4. “For millions of years, mankind lived just like the animals. Then something happened which unleashed the power of our imagination. We learned to talk and we learned to listen. Speech has allowed the communication of ideas, enabling human beings to work together to build the impossible. Mankind's greatest achievements have come about by talking, and its greatest failures by not talking. It doesn't have to be like this. Our greatest hopes could become reality in the future. With the technology at our disposal, the possibilities are unbounded. All we need to do is make sure we keep talking.”
5. “It surprises me how disinterested we are today about things like physics, space, the universe and philosophy of our existence, our purpose, our final destination. It’s a crazy world out there. Be curious.”
6. “My expectations were reduced to zero when I was 21. Everything since then has been a bonus."
7. “The victim should have the right to end his life, if he wants. But I think it would be a great mistake. However bad life may seem, there is always something you can do, and succeed at. While there's life, there is hope.”
8. “I have noticed that even those who assert that everything is predestined and that we can change nothing about it still look both ways before they cross the street”
9. “I believe the simplest explanation is, there is no God. No one created the universe and no one directs our fate. This leads me to a profound realization that there probably is no heaven and no afterlife either. We have this one life to appreciate the grand design of the universe and for that, I am extremely grateful.”
10. “[In the Universe it may be that] Primitive life is very common and intelligent life is fairly rare. Some would say it has yet to occur on Earth.”
11. “I think computer viruses should count as life ... I think it says something about human nature that the only form of life we have created so far is purely destructive.
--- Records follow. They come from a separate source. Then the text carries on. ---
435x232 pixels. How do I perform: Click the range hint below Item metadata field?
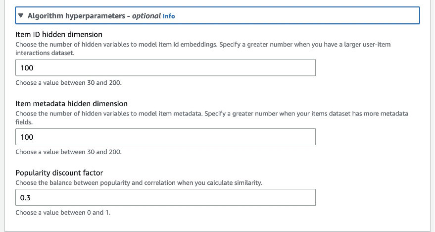(x=68, y=152)
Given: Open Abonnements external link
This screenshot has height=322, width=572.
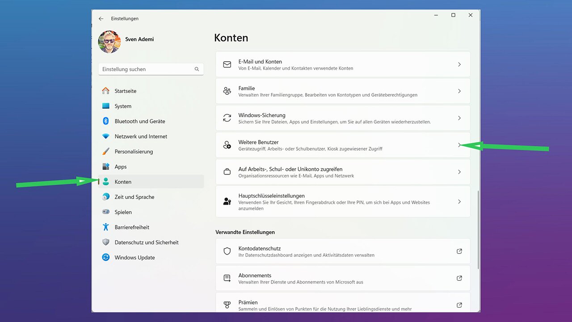Looking at the screenshot, I should [x=459, y=278].
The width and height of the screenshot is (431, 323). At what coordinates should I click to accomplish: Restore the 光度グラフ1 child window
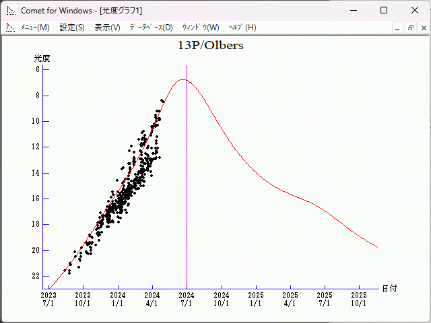tap(410, 28)
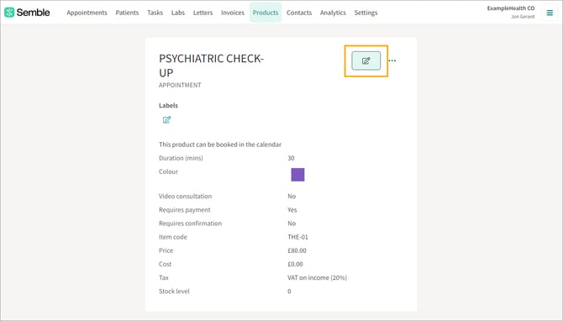The image size is (563, 321).
Task: Go to the Invoices tab
Action: point(233,13)
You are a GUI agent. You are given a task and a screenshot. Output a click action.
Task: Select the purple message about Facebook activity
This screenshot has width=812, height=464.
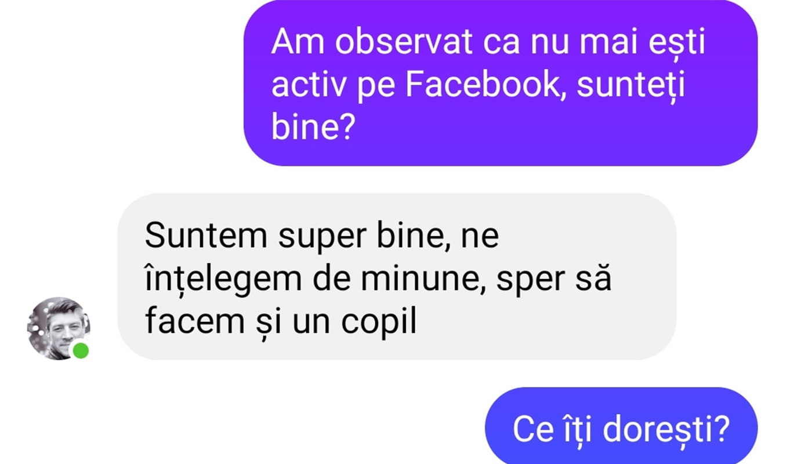[x=500, y=83]
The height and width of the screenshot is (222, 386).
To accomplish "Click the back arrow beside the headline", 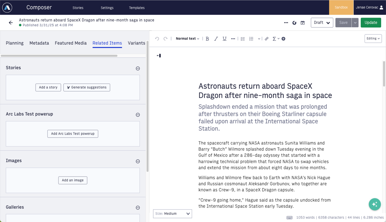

We've created life in our own image.”
12. “One of the basic rules of the universe is that nothing is perfect. Perfection simply doesn't exist.....Without imperfection, neither you nor I would exist”
13. “My goal is simple. It is a complete understanding of the universe, why it is as it is and why it exists at all.”
14. “When people ask me if a god created the universe, I tell them that the question itself makes no sense. Time didn’t exist before the big bang, so there is no time for god to make the universe in. It’s like asking directions to the edge of the earth; The Earth is a sphere; it doesn’t have an edge; so looking for it is a futile exercise. We are each free to believe what we want, and it’s my view that the simplest explanation is; there is no god. No one created our universe,and no one directs our fate. This leads me to a profound realization; There is probably no heaven, and no afterlife either. We have this one life to appreciate the grand design of the universe, and for that I am extremely grateful.”
15. “There is a fundamental difference between religion, which is based on authority, and science, which is based on observation and reason. Science will win because it works.”